DENPASAR, BALIPOST.com – Bali merupakan Provinsi dengan segudang seniman, mulai dari seniman seni pahat, ukir, lukis hingga musik. Bahkan sejumlah seniman Bali namanya sudah harum hingga mancanegara. Dari sekian banyak seniman hebat di Bali, terdapat juga seniman yang merupakan penyandang disabilitas, salah satunya bernama Kadek Wiwindari.
Winda, panggilan akrabnya, adalah seorang pelukis berkebutuhan khusus yang berasal dari Singaraja. Kisahnya sangat menginspirasi karena bakat seni lukis yang dimilikinya mengubah hidupnya menjadi lebih baik.

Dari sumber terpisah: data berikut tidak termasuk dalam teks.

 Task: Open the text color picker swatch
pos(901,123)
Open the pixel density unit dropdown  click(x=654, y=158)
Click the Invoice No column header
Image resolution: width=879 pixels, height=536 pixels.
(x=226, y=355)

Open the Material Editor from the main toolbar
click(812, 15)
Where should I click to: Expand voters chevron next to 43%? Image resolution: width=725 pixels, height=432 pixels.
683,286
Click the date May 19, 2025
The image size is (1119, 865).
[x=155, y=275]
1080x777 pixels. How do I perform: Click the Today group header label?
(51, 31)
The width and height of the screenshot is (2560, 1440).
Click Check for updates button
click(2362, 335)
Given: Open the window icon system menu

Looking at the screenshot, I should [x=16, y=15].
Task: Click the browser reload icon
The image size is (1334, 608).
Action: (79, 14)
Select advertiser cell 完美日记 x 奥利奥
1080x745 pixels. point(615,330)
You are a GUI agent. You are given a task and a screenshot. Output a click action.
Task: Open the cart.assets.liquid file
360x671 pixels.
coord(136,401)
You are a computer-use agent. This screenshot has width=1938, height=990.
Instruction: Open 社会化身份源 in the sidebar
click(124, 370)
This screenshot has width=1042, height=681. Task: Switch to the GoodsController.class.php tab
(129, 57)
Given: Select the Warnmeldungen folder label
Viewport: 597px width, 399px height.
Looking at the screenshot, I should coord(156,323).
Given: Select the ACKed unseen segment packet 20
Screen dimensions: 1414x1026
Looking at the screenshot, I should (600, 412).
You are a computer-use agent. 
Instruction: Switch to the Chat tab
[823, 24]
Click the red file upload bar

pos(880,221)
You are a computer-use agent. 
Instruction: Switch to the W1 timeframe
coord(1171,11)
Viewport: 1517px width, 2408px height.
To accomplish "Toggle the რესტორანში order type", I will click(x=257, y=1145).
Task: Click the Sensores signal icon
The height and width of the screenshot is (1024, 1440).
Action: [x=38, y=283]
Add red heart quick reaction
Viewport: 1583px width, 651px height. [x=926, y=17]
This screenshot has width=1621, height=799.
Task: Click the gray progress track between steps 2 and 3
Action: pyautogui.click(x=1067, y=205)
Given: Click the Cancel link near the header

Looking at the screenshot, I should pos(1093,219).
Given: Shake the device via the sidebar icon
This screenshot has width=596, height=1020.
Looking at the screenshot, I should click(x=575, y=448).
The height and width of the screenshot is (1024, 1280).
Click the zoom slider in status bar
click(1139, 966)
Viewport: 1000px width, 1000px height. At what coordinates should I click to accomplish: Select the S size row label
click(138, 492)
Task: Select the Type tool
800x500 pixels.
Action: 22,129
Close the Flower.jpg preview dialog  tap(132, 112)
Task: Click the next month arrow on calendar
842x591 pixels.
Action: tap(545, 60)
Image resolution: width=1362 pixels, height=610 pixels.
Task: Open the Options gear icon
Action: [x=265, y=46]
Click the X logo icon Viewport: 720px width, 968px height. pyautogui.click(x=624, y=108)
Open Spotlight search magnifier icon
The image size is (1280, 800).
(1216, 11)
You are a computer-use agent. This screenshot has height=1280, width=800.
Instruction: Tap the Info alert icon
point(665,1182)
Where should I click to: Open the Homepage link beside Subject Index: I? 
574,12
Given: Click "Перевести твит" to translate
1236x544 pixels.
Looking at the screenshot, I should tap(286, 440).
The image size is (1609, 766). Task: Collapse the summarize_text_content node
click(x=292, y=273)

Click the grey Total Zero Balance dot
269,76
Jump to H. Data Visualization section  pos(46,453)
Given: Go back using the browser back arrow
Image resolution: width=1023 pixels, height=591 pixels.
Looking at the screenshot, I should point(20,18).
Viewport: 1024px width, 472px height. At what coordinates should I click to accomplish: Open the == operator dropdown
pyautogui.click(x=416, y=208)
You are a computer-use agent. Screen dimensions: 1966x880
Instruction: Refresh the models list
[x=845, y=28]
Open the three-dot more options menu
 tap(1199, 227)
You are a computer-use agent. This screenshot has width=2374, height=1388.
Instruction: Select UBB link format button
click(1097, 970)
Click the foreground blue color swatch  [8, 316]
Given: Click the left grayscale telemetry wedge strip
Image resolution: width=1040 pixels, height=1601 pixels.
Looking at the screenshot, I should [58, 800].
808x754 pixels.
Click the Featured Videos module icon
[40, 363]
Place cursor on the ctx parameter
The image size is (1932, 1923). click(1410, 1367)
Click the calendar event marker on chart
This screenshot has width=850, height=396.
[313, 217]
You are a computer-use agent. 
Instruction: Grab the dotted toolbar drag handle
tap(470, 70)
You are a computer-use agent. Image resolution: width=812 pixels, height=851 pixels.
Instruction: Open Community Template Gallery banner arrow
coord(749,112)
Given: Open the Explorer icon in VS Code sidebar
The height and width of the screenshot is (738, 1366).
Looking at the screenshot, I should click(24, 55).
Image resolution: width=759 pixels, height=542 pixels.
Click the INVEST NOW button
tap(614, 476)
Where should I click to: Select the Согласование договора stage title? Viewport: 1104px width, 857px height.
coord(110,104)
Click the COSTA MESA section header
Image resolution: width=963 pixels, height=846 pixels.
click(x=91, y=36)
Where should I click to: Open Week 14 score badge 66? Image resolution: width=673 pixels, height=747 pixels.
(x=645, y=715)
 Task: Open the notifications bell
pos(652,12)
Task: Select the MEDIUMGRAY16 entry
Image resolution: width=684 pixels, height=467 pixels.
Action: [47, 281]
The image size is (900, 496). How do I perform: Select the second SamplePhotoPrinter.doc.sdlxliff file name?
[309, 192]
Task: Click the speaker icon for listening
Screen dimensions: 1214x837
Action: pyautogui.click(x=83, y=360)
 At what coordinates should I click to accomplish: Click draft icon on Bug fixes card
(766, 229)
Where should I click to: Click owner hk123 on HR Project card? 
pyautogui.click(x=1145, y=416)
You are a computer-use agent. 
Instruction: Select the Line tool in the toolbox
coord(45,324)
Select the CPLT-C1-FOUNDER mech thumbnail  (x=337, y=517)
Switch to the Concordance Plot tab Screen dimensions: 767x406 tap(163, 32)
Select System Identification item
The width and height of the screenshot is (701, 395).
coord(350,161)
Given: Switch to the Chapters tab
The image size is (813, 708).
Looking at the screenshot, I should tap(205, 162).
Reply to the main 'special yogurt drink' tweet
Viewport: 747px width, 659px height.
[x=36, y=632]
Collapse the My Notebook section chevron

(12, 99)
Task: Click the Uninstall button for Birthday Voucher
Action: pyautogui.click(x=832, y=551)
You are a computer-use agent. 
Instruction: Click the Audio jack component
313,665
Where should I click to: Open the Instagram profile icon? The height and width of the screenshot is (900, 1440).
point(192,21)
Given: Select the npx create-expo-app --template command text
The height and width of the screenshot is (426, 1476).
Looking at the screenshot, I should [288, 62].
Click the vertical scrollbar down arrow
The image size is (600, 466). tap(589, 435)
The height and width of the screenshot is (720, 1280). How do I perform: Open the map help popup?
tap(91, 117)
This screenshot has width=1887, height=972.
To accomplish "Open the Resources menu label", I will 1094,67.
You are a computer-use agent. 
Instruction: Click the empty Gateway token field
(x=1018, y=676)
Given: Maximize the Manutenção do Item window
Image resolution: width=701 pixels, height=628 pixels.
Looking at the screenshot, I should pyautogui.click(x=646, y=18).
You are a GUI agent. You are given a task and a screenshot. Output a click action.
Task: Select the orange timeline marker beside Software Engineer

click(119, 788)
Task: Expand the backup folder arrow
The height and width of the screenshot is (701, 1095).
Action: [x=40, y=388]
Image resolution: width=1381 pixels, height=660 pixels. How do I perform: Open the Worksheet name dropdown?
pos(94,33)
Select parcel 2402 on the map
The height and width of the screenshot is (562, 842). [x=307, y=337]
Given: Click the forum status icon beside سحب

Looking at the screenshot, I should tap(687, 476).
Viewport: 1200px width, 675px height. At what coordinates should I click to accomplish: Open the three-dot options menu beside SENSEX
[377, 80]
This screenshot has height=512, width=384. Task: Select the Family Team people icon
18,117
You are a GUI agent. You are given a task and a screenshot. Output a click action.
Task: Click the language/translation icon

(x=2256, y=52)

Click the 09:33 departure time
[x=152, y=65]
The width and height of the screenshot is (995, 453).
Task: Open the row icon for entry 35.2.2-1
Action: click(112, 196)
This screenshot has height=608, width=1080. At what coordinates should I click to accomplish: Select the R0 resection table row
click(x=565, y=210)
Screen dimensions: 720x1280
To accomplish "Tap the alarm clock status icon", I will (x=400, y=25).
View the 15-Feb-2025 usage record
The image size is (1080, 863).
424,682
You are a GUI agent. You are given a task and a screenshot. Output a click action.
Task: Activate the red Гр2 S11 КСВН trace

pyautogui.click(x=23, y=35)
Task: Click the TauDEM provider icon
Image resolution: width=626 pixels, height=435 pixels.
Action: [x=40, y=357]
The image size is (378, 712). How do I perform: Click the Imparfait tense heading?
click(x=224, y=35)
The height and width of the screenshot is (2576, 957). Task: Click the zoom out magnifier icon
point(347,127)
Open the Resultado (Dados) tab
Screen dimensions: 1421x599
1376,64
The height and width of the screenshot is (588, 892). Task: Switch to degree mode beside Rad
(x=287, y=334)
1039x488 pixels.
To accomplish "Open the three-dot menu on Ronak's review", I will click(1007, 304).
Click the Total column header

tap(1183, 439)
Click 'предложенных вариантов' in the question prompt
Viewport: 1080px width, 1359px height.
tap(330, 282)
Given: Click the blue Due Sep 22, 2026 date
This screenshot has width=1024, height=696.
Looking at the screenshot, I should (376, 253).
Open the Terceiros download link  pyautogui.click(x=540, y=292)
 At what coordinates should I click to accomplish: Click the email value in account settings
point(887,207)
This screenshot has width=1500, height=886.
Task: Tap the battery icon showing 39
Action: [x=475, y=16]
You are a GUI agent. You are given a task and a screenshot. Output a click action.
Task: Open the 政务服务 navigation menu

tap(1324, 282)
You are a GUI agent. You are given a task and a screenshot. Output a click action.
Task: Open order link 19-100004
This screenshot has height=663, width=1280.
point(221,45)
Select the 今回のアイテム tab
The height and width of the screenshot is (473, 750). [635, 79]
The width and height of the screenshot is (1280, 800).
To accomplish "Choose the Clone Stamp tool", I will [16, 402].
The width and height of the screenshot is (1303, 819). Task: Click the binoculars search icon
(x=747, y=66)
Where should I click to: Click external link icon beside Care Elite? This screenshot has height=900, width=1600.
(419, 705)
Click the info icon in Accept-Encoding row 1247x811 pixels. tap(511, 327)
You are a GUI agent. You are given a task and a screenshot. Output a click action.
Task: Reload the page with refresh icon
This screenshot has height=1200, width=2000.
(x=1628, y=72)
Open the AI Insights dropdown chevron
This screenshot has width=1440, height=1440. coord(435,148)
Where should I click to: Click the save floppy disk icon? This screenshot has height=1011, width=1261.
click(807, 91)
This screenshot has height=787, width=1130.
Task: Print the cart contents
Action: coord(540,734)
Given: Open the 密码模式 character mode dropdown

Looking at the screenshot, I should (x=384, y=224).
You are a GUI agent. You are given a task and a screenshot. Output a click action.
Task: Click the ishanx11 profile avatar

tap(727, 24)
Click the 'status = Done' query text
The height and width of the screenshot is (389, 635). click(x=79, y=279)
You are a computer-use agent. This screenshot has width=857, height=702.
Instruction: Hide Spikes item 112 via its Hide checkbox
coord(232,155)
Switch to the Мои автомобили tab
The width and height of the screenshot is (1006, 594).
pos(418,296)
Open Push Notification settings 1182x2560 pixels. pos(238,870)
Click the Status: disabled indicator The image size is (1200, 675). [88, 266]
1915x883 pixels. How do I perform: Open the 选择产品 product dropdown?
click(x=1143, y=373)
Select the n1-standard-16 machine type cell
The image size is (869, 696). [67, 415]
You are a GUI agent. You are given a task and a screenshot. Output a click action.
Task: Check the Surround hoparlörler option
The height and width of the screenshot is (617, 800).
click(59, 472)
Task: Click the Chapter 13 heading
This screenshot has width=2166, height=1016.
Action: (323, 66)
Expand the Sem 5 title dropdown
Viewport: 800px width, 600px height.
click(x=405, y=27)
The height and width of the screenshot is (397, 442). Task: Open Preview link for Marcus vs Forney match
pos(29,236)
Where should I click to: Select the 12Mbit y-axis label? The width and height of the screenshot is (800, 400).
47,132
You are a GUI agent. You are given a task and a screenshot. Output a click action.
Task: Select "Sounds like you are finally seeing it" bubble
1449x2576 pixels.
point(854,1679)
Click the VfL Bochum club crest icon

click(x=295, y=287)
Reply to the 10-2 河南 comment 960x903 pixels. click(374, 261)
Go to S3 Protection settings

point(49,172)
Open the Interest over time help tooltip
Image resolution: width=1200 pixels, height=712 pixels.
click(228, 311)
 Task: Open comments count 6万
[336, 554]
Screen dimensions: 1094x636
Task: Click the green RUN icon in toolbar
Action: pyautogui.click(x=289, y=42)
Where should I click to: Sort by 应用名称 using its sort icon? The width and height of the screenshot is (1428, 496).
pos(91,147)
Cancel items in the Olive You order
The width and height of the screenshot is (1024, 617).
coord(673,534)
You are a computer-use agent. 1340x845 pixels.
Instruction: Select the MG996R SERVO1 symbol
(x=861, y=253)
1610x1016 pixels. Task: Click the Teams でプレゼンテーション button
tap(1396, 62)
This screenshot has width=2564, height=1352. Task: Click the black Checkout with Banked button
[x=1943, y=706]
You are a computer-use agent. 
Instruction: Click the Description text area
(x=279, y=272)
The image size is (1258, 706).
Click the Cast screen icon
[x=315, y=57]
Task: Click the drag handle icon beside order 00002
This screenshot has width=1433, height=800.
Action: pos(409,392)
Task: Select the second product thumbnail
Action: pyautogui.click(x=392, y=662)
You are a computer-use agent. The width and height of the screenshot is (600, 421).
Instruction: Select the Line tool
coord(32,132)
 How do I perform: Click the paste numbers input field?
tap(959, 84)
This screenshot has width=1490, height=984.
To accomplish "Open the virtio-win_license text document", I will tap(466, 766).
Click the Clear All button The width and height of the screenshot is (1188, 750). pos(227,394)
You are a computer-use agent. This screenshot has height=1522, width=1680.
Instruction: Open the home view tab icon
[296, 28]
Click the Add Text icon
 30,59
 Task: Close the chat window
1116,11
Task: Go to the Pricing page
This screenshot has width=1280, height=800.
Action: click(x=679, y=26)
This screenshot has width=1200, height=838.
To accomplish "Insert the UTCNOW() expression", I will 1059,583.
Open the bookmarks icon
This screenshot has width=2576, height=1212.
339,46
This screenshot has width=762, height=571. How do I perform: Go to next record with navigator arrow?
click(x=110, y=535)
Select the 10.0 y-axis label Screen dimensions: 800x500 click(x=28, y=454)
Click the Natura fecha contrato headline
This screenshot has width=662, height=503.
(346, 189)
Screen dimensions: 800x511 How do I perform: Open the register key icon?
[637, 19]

Keterbatasan fisik yang dialami Winda adalah lumpuh genetik karena Muscular Dystrophy dan keterbatasan ekonomi keluarga membuat Winda tidak bisa mengenyam pendidikan formal. Hal yang sama juga terjadi pada kedua orang saudara kandungnya yang mengalami kelumpuhan serupa dengan Winda. Atas kerja keras ayahnya, kondisi ekonomi keluarga Winda sempat membaik.
Namun saat Winda berusia 23 tahun ayahnya meninggal dan keadaan kembali memburuk karena hanya ayahnya yang menjadi tulang punggung ekonomi keluarga. Di saat itulah dia mulai mencoba melukis dengan harapan hasil karyanya cukup untuk menghidupi kebutuhan bersama ibu dan kedua saudaranya.
Meski sempat melukis hanya pada media kertas seadanya, Winda sangat beruntung dipertemukan dengan seorang pengusaha yang mengagumi karyanya. Pengusaha itu memberikan bantuan alat lukis kepadanya dengan harapan Winda dapat mengembangkan bakat melukisnya.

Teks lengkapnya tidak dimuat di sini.